In October 2012, Sila Luis, owner of LTC Professional Consultants and Professional Home Care Solutions in Florida, was charged with submitting more than $45 million in fraudulent claims to Medicare and paying kickbacks to recruiters. In an effort to recover some of the stolen funds, the government froze $2 million in assets, which Luis claimed was obtained legally.
In the 5-3 ruling, the justices ruled that the government violated the Fifth and Sixth amendments of the Constitution by freezing Luis' assets that weren't linked to the fraudulent bills. The Court indicated that although the government is permitted to seize "tainted" assets that were obtained illegally, since those assets belong to the victims of the crime, in this case, the government overreached when it froze funds that were obtained legally.

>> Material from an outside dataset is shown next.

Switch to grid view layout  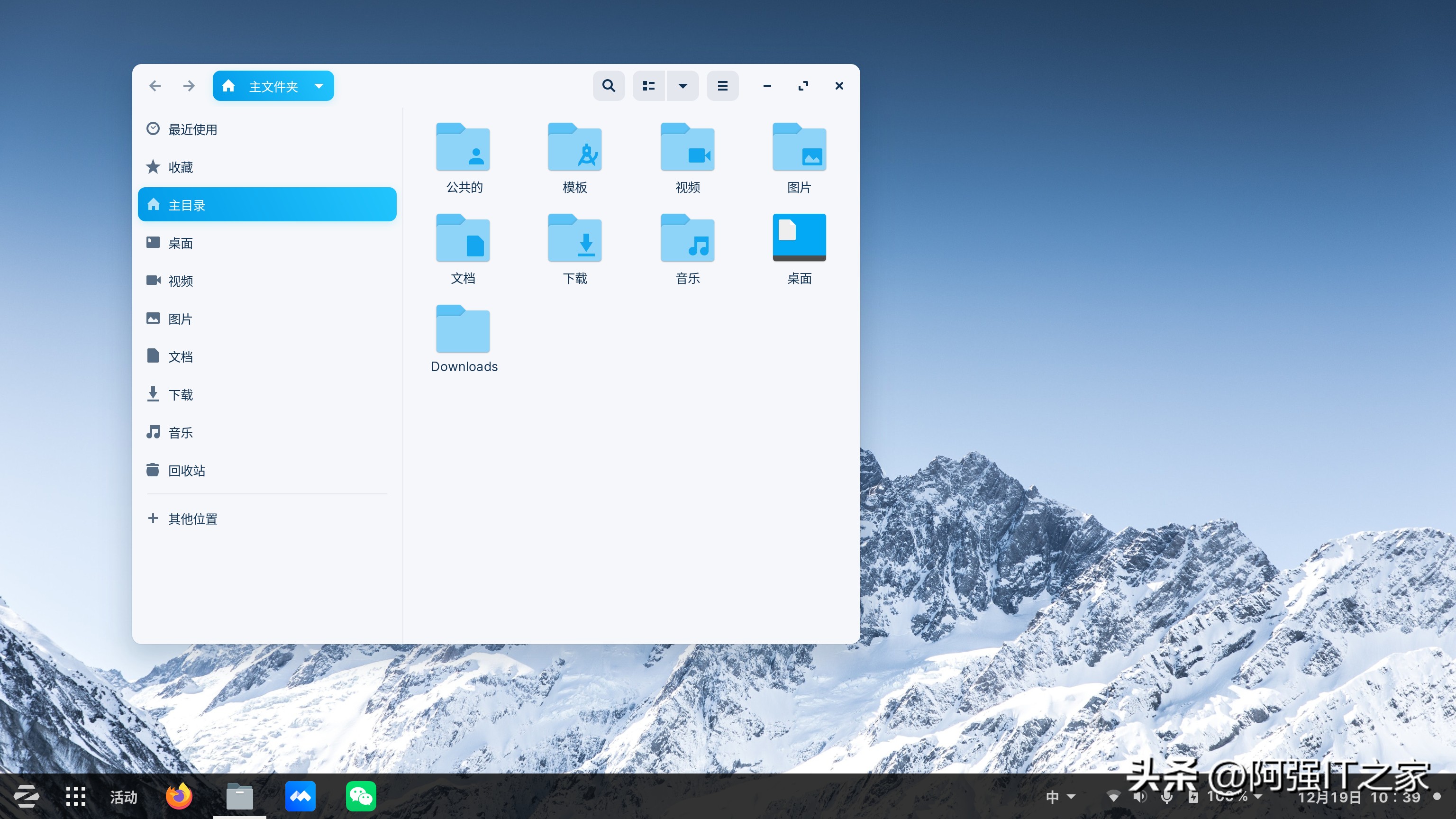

"The property at issue here, however, is not loot, contraband, or otherwise 'tainted,'" Justice Stephen Breyer wrote for the majority. "It belongs to the defendant."
In a dissenting opinion, justices Anthony Kennedy and Samuel Alito argued that in financial fraud cases, legitimate and illegal earning are often merged together, embezzled or stategically hidden from investigators. They pointed out that on the day Luis was charged, she "opened and closed well over 40 bank accounts and withdrew large amounts of cash to hide the conspiracy's proceeds."
The decision comes several weeks before the opening arguments of another case with healthcare fraud implications--the government's use of "implied certification" in False Claims Act cases.